Exercise aim
Extract every line of the records below and reproduce each one character for character, without any change.

Records from a data collection
—————

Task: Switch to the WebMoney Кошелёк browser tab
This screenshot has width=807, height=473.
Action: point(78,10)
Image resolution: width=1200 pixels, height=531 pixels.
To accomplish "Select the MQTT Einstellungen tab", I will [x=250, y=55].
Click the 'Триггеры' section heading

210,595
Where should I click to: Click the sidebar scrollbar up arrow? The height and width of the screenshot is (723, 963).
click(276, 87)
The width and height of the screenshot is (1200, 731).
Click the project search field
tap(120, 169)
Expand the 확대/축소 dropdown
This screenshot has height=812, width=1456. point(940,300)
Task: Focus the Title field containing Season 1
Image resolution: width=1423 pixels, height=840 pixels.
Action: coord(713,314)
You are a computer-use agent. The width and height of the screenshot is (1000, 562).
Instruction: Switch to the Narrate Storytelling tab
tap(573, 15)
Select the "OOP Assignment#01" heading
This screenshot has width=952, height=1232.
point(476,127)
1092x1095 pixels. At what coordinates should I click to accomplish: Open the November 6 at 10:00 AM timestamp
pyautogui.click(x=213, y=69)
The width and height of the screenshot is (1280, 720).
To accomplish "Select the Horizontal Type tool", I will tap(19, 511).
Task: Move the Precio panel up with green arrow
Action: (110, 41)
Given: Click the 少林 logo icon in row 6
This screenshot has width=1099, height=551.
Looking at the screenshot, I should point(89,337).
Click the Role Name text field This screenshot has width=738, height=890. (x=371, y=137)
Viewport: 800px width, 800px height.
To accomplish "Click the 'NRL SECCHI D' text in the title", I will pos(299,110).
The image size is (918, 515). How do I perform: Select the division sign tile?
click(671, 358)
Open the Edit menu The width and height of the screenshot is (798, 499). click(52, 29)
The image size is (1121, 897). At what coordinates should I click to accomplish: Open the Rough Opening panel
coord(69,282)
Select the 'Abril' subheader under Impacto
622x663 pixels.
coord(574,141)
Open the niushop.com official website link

—————

Answer to the task
Task: Switch to the WebMoney Кошелёк browser tab
This screenshot has width=807, height=473.
Action: point(78,10)
Image resolution: width=1200 pixels, height=531 pixels.
To accomplish "Select the MQTT Einstellungen tab", I will [x=250, y=55].
Click the 'Триггеры' section heading

210,595
Where should I click to: Click the sidebar scrollbar up arrow? The height and width of the screenshot is (723, 963).
click(276, 87)
The width and height of the screenshot is (1200, 731).
Click the project search field
tap(120, 169)
Expand the 확대/축소 dropdown
This screenshot has height=812, width=1456. point(940,300)
Task: Focus the Title field containing Season 1
Image resolution: width=1423 pixels, height=840 pixels.
Action: coord(713,314)
You are a computer-use agent. The width and height of the screenshot is (1000, 562).
Instruction: Switch to the Narrate Storytelling tab
tap(573, 15)
Select the "OOP Assignment#01" heading
This screenshot has width=952, height=1232.
point(476,127)
1092x1095 pixels. At what coordinates should I click to accomplish: Open the November 6 at 10:00 AM timestamp
pyautogui.click(x=213, y=69)
The width and height of the screenshot is (1280, 720).
To accomplish "Select the Horizontal Type tool", I will tap(19, 511).
Task: Move the Precio panel up with green arrow
Action: (110, 41)
Given: Click the 少林 logo icon in row 6
This screenshot has width=1099, height=551.
Looking at the screenshot, I should point(89,337).
Click the Role Name text field This screenshot has width=738, height=890. (x=371, y=137)
Viewport: 800px width, 800px height.
To accomplish "Click the 'NRL SECCHI D' text in the title", I will pos(299,110).
The image size is (918, 515). How do I perform: Select the division sign tile?
click(671, 358)
Open the Edit menu The width and height of the screenshot is (798, 499). click(52, 29)
The image size is (1121, 897). At what coordinates should I click to accomplish: Open the Rough Opening panel
coord(69,282)
Select the 'Abril' subheader under Impacto
622x663 pixels.
coord(574,141)
Open the niushop.com official website link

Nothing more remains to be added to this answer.